Can anybody fill in the details of the argument, or else refer me to an easily accessible source? Thanks.
$\begin{align} \text{Given that}: \\ \phi_{X+Y}(s) & = \sum_{k\in\mathcal D(X+Y)} \mathsf P(X+Y=k)\; s^k \\ & = \sum_{x\in\mathcal D(X)} \;\sum_{y\in \mathcal D(Y)} \mathsf P(X=x, Y=y)\; s^{x+y} \\[2ex] \text{And that} \\ \phi_X(s)\phi_Y(s) & = (\sum_{x\in\mathcal D(X)} \mathsf P(X=x)\; s^x )\cdot( \sum_{y\in\mathcal D(Y)} \mathsf P(Y=y)\; s^y) \\ & = \sum_{x\in\mathcal D(X)}\sum_{y\in\mathcal D(Y)} \mathsf P(X=x)\mathsf P(Y=y)\; s^{x+y} \\[2ex] \text{And that independence means:} \\ X\bot Y & \iff \mathsf P(X=x , Y=y) = \mathsf P(X=x)\mathsf P(Y=y) \\[2ex] \text{Therefore } & \text{ for all X, Y using that probability generating function:} \\ & \text{ Independence is a necessary and sufficient condition to declare that} \\ & \text{ the the pgf of the sum, $X+Y$, is equal to the product of the pgfs of $X$ and $Y$.} \\ X\bot Y & \iff \phi_{X+Y}(s) = \phi_X(s)\phi_Y(s) \end{align}$
Edit Summary
Updated to be clear about the domains of the sum, and why we can switch from summing all k in the domain of X+Y to double summing over all x in the domain of X and all y in the domain of Y. It's basically about expectations.

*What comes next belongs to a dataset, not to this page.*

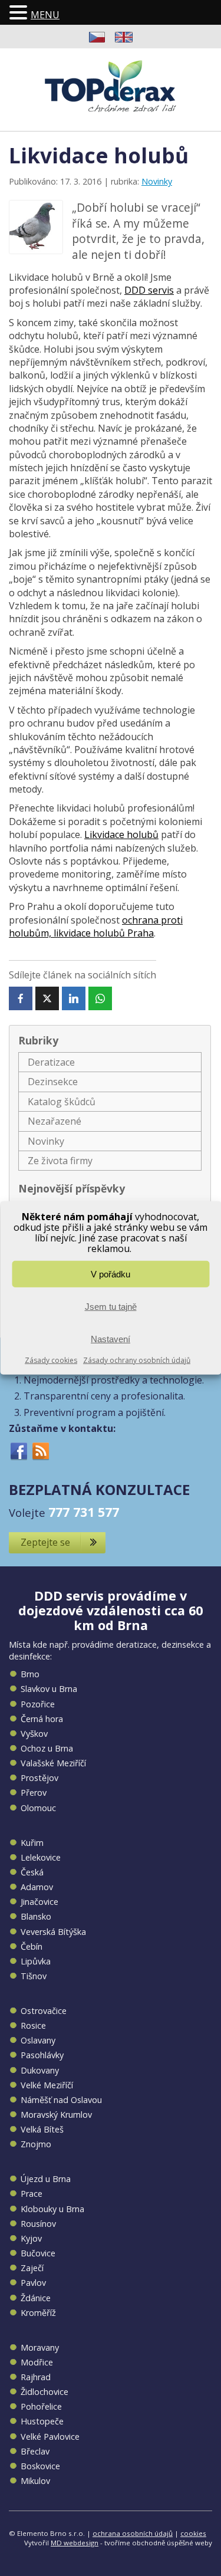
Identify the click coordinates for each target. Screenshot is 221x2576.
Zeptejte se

$$\begin{align} \sum_{z\in \mathcal D(X+Y)} s^z\;\mathsf P(X+Y=z) & = \sum_{z\in \mathcal D(X+Y)} s^z\; \sum_{x\in\mathcal D(X)} \mathsf P(X=x\cap X+Y=z) & \text{Law of Total Probability} \\ & = \sum_{z\in \mathcal D(X+Y)} s^z \sum_{x\in\mathcal D(X)} \mathsf P(X=x\cap Y=z-x) & \text{Equivalence of events} \\ & = \sum_{x\in\mathcal D(X)} \sum_{z\in \mathcal D(X+Y\mid X=x)} s^{z} \mathsf P(X=x\cap Y=z-x) & \text{by reordering the summations} \\ & = \sum_{x\in\mathcal D(X)} \sum_{y\in \mathcal D(Y)} s^{x+y} \mathsf P(X=x \cap Y=y) & \text{by change of index} \\[3ex] \text{Alternatively:} \\ \mathsf E_{X+Y}[s^{X+Y}] & = \mathsf E_X[\mathsf E_{X+Y\mid X}[s^{X+Y}\mid X]] & \text{Conditional Expectation} \\ & = \mathsf E_X[s^X \mathsf E_{Y\mid X}[s^{Y}\mid X]] & \text{Linearity of Expectation} \\[3ex] \therefore \mathsf E_{X+Y}[s^{X+Y}] & = \mathsf E_X[s^X \mathsf E_Y[s^Y]] & \text{by independence} \\ & = \mathsf E_X[s^X]\times \mathsf E_Y[s^Y] & \text{by linearity of expectation} \end{align}$$